## Data provided
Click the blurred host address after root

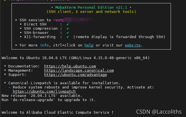pyautogui.click(x=78, y=20)
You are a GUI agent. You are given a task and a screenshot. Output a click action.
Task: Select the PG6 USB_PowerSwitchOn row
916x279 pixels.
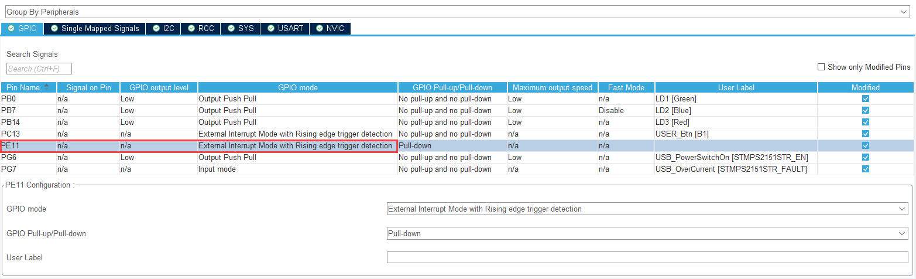pyautogui.click(x=731, y=157)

## Exercise
Pictures aside, restate all of the entries exactly.

## Response box
Click the blurred host address after root

pyautogui.click(x=78, y=20)
You are a GUI agent. You are given a task and a screenshot. Output a click action.
Task: Select the PG6 USB_PowerSwitchOn row
916x279 pixels.
pyautogui.click(x=731, y=157)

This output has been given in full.